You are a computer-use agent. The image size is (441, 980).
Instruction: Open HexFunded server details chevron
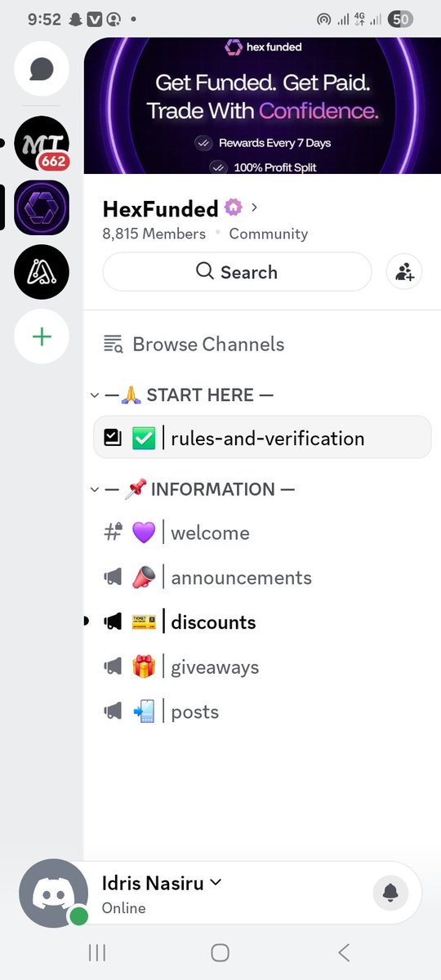point(255,207)
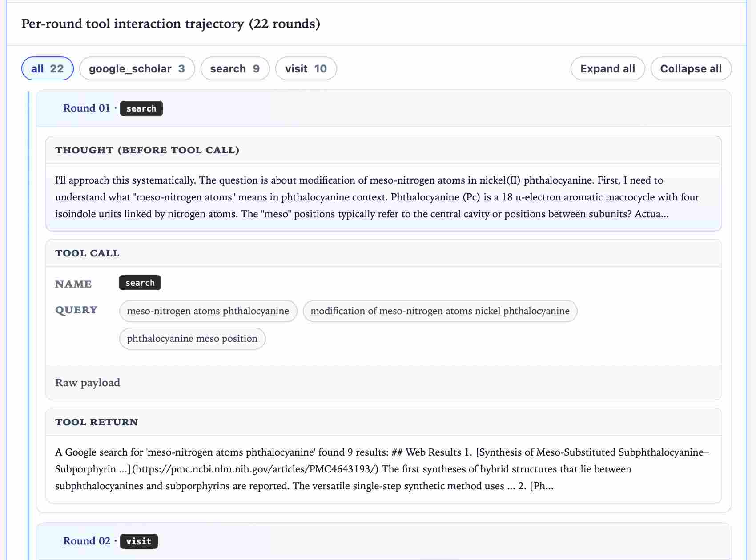The image size is (756, 560).
Task: Click the Collapse all button
Action: tap(691, 68)
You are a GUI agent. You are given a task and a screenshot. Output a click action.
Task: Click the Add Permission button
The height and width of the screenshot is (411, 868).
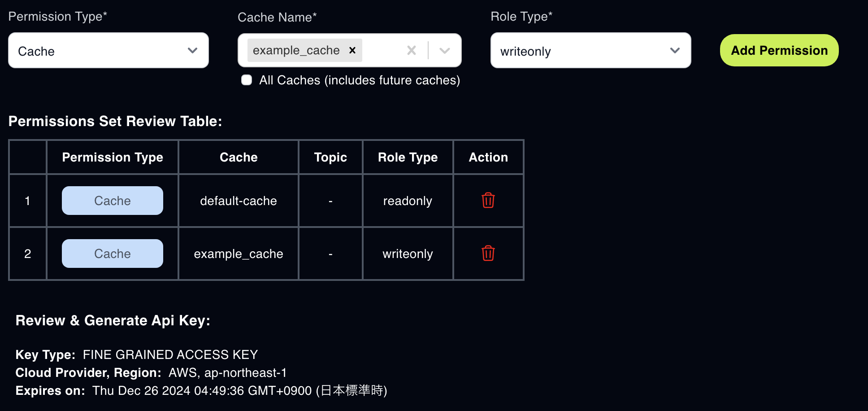(779, 50)
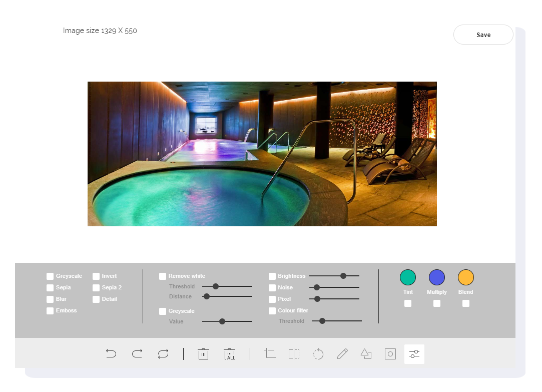The width and height of the screenshot is (542, 392).
Task: Click the undo arrow icon
Action: 111,354
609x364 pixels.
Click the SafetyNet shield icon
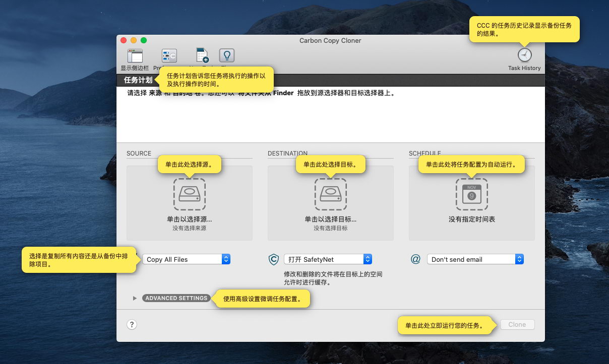(x=273, y=259)
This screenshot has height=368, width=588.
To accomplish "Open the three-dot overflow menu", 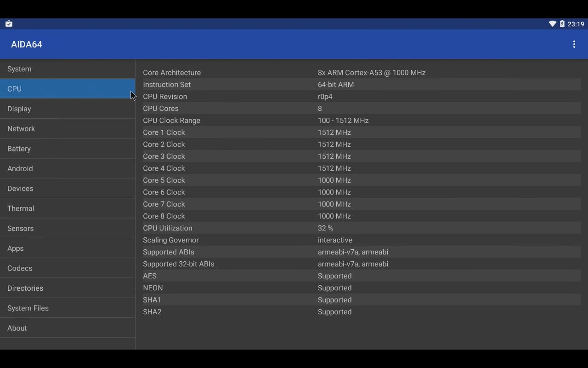I will point(574,44).
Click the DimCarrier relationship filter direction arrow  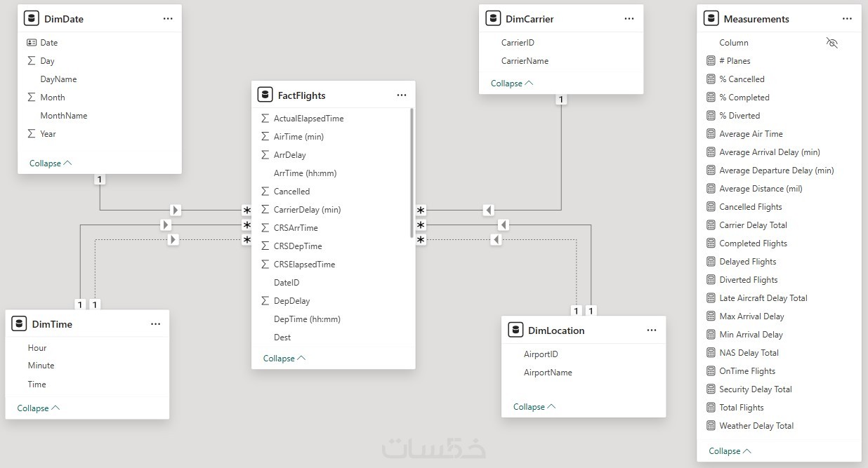[x=489, y=210]
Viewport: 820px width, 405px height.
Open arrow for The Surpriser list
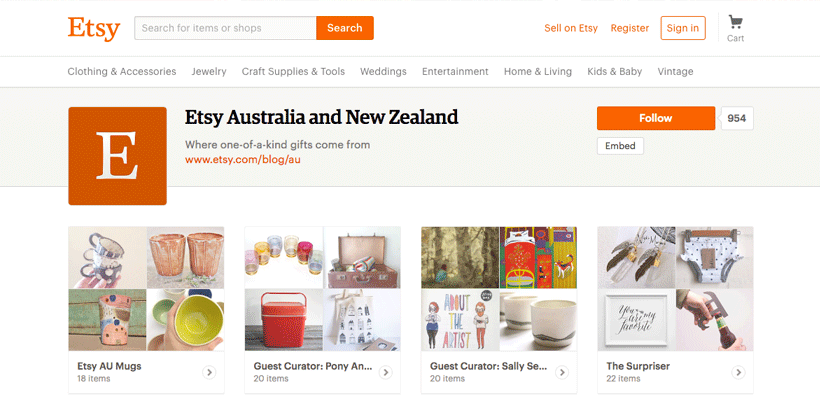(738, 373)
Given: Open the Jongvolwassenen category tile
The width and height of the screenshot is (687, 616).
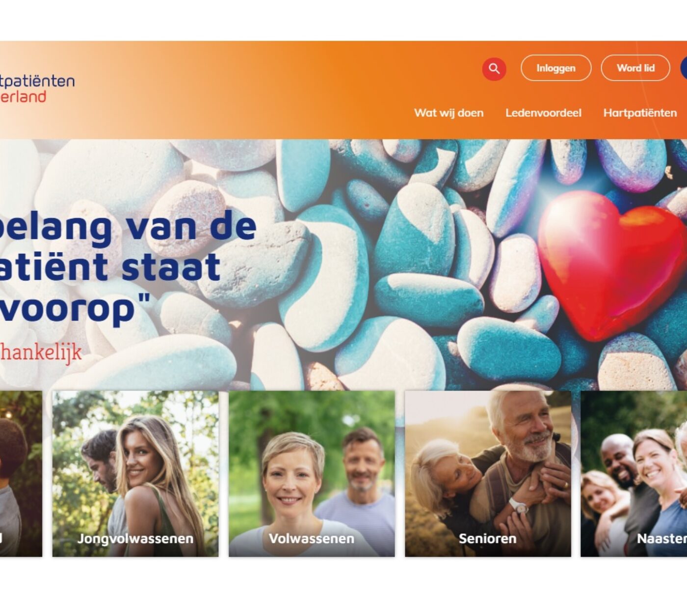Looking at the screenshot, I should [x=135, y=474].
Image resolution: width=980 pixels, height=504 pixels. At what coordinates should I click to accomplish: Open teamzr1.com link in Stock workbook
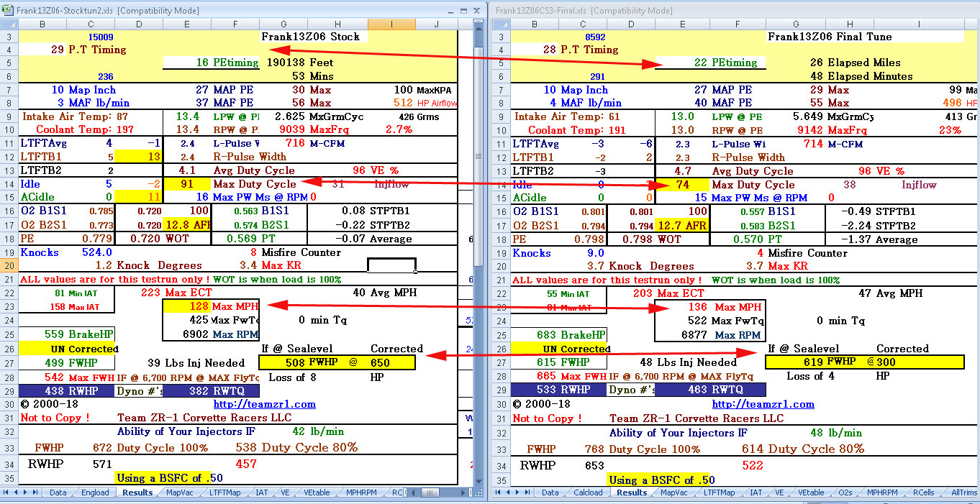pos(264,404)
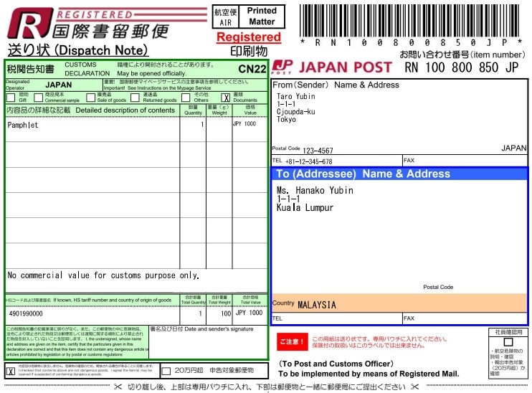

###

After locating "The height and" and "This screenshot has height=368, width=588." in the records above, return exactly the line holding each one and every line between them; leave out the pictures.

• Output of the exercise:
The height and width of the screenshot is (411, 868).
(779, 50)
The width and height of the screenshot is (542, 392).
Task: Click the undo arrow icon
Action: 111,354
609x364 pixels.
Click the SafetyNet shield icon
(x=273, y=259)
This screenshot has height=368, width=588.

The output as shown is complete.